MLK’s Plan for Peace Did Not Die on April 4, 1968

Dr. King is the patron saint of the progressive wing of the American Democratic Party. Through his fiery and poetic sermons/speeches, the reverend of nonviolent revolution not only set a course for self determination among African-Americans, he spoke out against violence against victims everywhere. He made social justice a cause for all humanity.

King spoke to prisoners in Cuba and militiamen in Palestine; he spoke to laborers in Detroit and migrants in Honduras. He spoke to fishermen in Haiti and young Marxists in Moscow. He spoke to Baptists in Alabama and Catholics in Boston. Long before $15 an hr became a popular campaign slogan, King was talking about living wages, women’s rights in the workforce, affordable housing and access to healthcare. And long before George W. Bush launched a “War on Terror,” Dr. King was mobilizing an army of peacemakers to descend on the nation’s capital.

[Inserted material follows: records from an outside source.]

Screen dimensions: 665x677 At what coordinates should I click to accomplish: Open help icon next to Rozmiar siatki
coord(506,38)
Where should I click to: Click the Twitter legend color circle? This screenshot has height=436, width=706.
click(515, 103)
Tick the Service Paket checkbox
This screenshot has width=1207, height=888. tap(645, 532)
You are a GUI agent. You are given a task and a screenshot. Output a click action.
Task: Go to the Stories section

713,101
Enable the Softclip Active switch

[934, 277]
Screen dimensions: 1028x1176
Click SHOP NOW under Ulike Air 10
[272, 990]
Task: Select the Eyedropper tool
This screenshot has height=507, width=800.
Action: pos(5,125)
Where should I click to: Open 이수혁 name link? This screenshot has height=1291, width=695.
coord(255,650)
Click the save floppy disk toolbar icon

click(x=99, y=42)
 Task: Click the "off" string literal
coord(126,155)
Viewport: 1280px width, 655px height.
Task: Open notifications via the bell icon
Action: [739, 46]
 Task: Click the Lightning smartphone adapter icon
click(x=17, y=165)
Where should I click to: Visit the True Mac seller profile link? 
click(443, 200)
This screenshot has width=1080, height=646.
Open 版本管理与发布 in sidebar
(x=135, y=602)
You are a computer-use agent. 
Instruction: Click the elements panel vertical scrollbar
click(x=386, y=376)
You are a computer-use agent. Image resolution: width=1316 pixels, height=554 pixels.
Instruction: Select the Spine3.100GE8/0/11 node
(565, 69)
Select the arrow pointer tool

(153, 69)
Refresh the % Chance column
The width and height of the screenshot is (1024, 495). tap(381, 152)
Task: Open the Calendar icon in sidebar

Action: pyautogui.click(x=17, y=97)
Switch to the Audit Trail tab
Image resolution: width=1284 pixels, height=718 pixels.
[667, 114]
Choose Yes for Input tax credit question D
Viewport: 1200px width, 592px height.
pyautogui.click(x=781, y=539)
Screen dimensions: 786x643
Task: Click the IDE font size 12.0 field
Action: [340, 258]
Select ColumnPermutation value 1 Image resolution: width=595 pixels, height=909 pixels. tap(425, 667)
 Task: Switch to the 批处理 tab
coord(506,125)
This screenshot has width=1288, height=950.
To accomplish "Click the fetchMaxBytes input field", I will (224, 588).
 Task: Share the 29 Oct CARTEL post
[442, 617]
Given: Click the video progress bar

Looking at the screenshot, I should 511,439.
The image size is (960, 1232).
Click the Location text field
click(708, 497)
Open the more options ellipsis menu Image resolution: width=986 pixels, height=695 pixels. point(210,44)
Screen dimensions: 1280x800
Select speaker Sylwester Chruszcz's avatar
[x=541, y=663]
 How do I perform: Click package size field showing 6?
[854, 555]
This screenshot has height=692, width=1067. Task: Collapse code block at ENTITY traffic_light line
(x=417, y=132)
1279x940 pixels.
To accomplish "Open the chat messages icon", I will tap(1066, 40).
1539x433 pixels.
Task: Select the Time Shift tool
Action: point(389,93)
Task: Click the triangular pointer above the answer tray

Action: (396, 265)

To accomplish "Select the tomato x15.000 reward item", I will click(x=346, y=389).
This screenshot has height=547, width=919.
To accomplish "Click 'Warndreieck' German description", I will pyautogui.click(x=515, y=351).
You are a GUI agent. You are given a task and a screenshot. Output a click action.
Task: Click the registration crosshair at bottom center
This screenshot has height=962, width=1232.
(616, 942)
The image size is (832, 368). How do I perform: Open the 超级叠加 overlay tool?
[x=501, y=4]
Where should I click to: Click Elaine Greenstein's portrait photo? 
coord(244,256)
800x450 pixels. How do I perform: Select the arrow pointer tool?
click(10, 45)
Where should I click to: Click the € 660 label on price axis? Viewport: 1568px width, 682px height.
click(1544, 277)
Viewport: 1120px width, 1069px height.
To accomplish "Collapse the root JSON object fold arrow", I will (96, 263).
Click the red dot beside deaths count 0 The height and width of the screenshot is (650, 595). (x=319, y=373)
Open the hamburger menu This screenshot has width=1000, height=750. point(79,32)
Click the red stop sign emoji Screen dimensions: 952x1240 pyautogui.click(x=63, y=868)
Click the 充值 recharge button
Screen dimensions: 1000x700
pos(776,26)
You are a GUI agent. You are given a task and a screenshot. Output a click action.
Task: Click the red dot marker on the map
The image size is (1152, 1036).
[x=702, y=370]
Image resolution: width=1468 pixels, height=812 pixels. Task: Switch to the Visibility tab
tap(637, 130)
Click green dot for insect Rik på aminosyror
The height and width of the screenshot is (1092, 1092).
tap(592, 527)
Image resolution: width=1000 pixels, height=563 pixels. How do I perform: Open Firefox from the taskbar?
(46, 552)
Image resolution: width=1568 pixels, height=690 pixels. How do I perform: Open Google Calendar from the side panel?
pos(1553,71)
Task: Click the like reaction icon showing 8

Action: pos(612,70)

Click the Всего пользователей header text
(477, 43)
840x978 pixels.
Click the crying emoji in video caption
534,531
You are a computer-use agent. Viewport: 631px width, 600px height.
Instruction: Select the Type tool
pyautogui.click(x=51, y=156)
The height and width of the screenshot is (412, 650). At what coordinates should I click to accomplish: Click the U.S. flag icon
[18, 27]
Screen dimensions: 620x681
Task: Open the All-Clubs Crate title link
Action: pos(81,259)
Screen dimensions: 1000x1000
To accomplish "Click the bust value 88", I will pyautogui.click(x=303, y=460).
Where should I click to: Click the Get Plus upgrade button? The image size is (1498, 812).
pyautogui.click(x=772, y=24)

There, they would stop the war machine in its tracks, and hold the most prolific engineers of terror accountable for their global destruction.

To say that he was a man ahead of his time would be a mistake. Dr. King was a man of his time and for his time. His message resonated then as it does today because it is an universal message of human rights and racial equality. That is what distinguished King as a prophet. All attempts to claim him or co-opt him failed (and continue to fail) because he did not belong to political parties, colonial systems, or imperial power structures. As a prophet, he belonged only to his God. At the cost of his own life, he spoke only God’s Truth.

From calling out CIA coups in Latin America to the incredible stupidity of nuclear war, King was a liberator because he was a resister. Categorically, he resisted all forms of intolerance, irrational thought, and invitations to use violence. King did not resist foreign and domestic tyrants; he resisted tyranny. King did not resist the occupiers and slave owners; he resisted the hegemonic thinking that justified colonialism and slavery. Nor did King resist police officers and soldiers; he resisted militarism, racism, and poverty.  These are the “triplets of evil” that bring about the need for armies and police departments in the first place.

In the end, what made King’s message not only powerful on a symbolic and spiritual level but on a political and practical level as well, is that he truly believed in the triumphant sustainability of peace and nonviolence to change the world. He understood what rights were being oppressed, and he had a plan to gain them back. It was not a pan-African plan. It was not an anti-Apartheid plan. It was not even an anti-Capitalism plan. It was a peace and justice plan. It was God’s plan.

Thank God that this plan did not die with King on April 4, 1968. Today, thanks to his remarkable legacy spread all over the globe, it is more relevant and available than ever before. As Dr. King said memorably:

I refuse to accept the view that mankind is so tragically bound to the starless midnight of racism and war that the bright daybreak of peace and brotherhood can never become a reality… I believe that unarmed truth and unconditional love will have the final word.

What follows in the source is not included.